# Required actions
a. In the summary on unsupervised hallucination detection, which two intrinsic LLM representations does IRIS draw on?
b. Please continue the summary on unsupervised hallucination detection after its final sentence.

# Selected text
□ □ □ □

🤖 AI Summary
Unsupervised hallucination detection suffers from weak correlation between proxy signals and factual correctness, as well as poor generalization. To address this, we propose IRIS, the first framework that leverages intrinsic LLM representations—namely, context-aware embeddings and response uncertainty—that are fundamentally tied to truthfulness, enabling end-to-end unsupervised detection. IRIS guides the LLM to self-verify statement veracity, generating soft pseudo-labels and jointly optimizing both embedding and uncertainty modeling—without human annotations or external knowledge sources. On multiple benchmarks, IRIS substantially outperforms existing unsupervised methods. Notably, it maintains high performance even after fine-tuning on as few as ≤100 unlabeled samples, demonstrating low computational overhead, strong cross-domain generalization, and practical scalability.

□ □ □ □

# Data extract
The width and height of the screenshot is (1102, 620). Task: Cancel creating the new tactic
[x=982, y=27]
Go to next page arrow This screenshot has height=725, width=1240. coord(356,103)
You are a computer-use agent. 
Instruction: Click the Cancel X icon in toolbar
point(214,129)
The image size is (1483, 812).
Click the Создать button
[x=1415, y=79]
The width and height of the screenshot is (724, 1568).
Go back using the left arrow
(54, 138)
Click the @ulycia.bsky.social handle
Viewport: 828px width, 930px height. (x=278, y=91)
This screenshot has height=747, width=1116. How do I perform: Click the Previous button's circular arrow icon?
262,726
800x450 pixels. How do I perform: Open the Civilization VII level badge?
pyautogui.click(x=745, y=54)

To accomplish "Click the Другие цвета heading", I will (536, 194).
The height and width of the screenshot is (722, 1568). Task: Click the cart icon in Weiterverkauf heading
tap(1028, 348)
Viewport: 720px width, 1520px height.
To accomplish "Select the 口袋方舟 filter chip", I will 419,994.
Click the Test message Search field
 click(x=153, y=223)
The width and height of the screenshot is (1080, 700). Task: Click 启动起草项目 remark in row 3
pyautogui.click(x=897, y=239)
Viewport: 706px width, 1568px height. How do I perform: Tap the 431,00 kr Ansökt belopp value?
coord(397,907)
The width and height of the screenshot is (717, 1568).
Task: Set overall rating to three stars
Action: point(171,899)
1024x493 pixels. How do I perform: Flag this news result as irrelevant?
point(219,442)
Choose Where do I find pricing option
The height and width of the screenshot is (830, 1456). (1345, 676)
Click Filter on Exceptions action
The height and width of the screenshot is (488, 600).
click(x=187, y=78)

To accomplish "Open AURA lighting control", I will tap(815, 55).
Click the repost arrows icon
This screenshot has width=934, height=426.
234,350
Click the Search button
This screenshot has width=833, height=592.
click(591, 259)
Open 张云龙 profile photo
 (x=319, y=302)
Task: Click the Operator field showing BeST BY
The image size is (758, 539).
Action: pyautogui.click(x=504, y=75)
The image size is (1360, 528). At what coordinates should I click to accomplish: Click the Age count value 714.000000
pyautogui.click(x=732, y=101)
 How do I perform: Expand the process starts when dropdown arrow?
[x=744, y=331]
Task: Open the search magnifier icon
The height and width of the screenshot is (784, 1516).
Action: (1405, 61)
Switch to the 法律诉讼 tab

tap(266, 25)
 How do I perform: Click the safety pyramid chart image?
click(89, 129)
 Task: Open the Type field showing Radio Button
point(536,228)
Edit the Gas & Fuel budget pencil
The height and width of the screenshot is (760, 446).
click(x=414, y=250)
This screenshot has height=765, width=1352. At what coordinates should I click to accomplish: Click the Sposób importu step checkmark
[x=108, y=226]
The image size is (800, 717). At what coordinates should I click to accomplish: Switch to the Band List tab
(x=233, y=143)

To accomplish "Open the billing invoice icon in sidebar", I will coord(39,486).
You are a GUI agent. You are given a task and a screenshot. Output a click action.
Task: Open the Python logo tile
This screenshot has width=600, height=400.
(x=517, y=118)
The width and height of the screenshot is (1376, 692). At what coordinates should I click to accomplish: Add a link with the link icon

□ □ □ □

# Outputs in order
a. Context-aware embeddings and response uncertainty.

b.
📝 Abstract
Unsupervised hallucination detection aims to identify hallucinated content generated by large language models (LLMs) without relying on labeled data. While unsupervised methods have gained popularity by eliminating labor-intensive human annotations, they frequently rely on proxy signals unrelated to factual correctness. This misalignment biases detection probes toward superficial or non-truth-related aspects, limiting generalizability across datasets and scenarios. To overcome these limitations, we propose IRIS, an unsupervised hallucination detection framework, leveraging internal representations intrinsic to factual correctness. IRIS prompts the LLM to carefully verify the truthfulness of a given statement, and obtain its contextualized embedding as informative features for training. Meanwhile, the uncertainty of each response is considered a soft pseudolabel for truthfulness. Experimental results demonstrate that IRIS consistently outperforms existing unsupervised methods. Our approach is fully unsupervised, computationally low cost, and works well even with few training data, making it suitable for real-time detection.